The result is a quiet strategic triangle. China seeks to reduce Western military footprint and symbolic influence in Nepal. The United States sustains a long-horizon, capability-based partnership. Nepal’s army, positioned between the two, continues to prioritize institutional utility over geopolitical alignment.
In this balance, what matters most is not declared policy, but accumulated practice-and in that domain, the United States still holds a structural advantage that Beijing has found difficult to displace.

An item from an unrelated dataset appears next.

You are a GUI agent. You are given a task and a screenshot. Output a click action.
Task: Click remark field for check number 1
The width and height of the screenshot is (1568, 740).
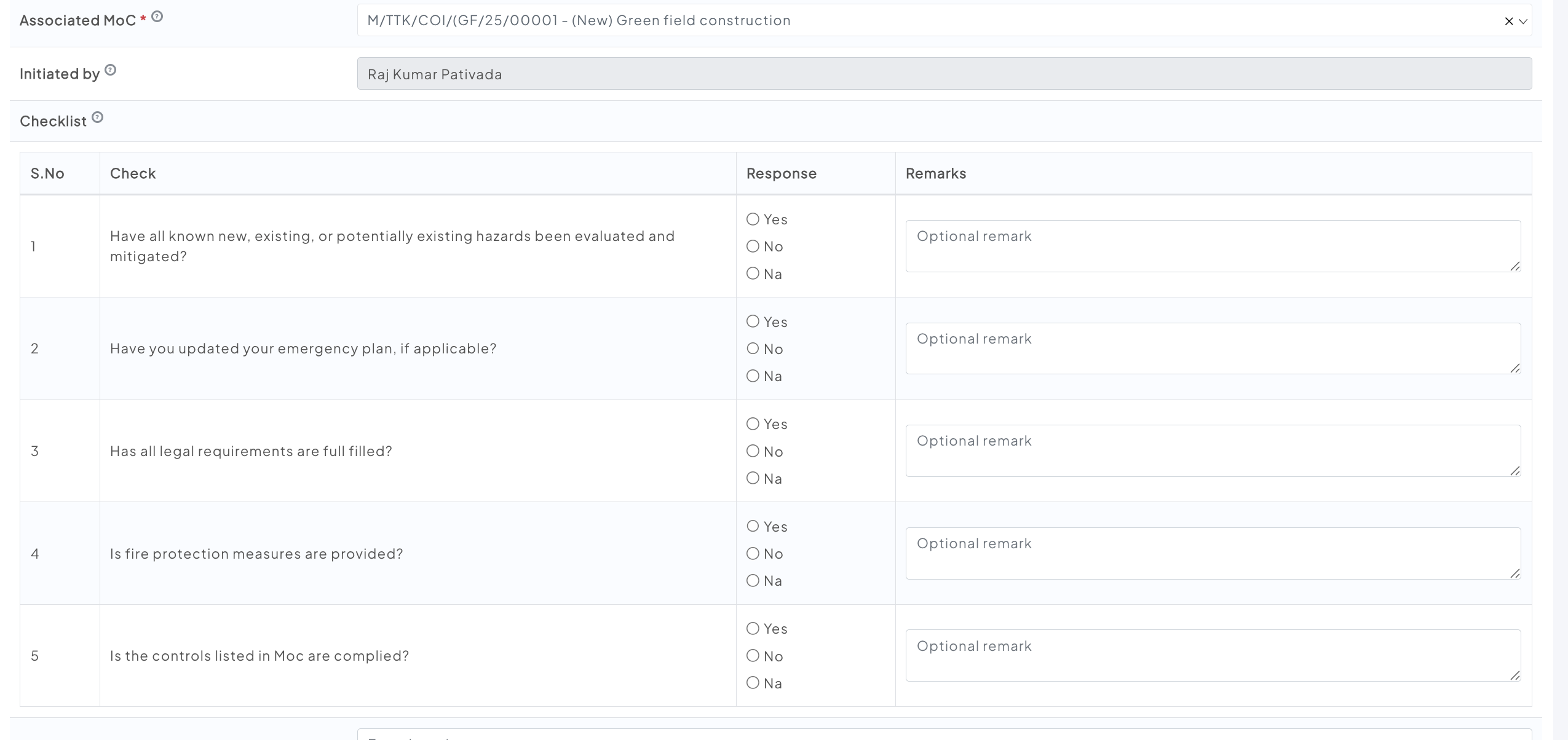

The sovereignty gap: Between rhetoric and structural reality
Nepal’s political establishment speaks the language of sovereignty with genuine conviction and considerable fluency. The word appears in parliamentary debates, diplomatic communiqués, party manifestos, and public declarations with a frequency that might suggest it describes a robustly defended condition. The reality is structurally more complicated, and the gap between the rhetoric and the condition it purports to describe is where Nepal’s geopolitical vulnerabilities are most honestly located.
Nepal’s sovereignty is intact in the formal sense — its territory is not occupied, its government emerges from elections, and its diplomatic relationships are conducted on terms of nominal sovereign equality. But sovereignty in the meaningful operational sense — the capacity to make consequential decisions about the country’s development trajectory without being structurally conditioned by external actors — is a considerably more contested condition.
The constraints are not military or political in the traditional sense. They operate through economic dependency, accumulated debt exposure, infrastructure design choices, and the compounding weight of agreements that individually appear reasonable but collectively narrow the options available to any given government.

A country that imports all its petroleum through one neighbour, relies on that same neighbour for its primary export market, hosts the telecommunications infrastructure of a second power at the network core level, builds its power transmission capacity with the funding of a third partner, and depends on labour remittances flowing through a fourth channel is not positioned to make unconditioned strategic choices — regardless of what its foreign policy doctrine declares.
The honest reckoning that Nepal’s political establishment has not yet conducted publicly is this: genuine strategic autonomy is not achieved by saying yes to everyone simultaneously. It is built through developing domestic institutional capacity, economic resilience, and diplomatic skill sufficient to absorb the cost of occasionally saying no — and to bear the consequences of doing so without capitulating at the first sign of external pressure. That requires a quality of governance, a consistency of political leadership, and a depth of institutional competence that Nepal has found genuinely difficult to sustain across successive administrations.
Until that foundation exists, the declarations of balance, non-alignment, and strategic independence that issue from Kathmandu with each new government will remain less a description of Nepal’s actual condition than an aspiration toward it — a statement of intent in a country whose geopolitical circumstances demand far more than intent, and whose most important decisions in the years ahead will be shaped as much by what it builds, what it signs, and what it refuses, as by anything its diplomats say in Beijing, Washington, or New Delhi.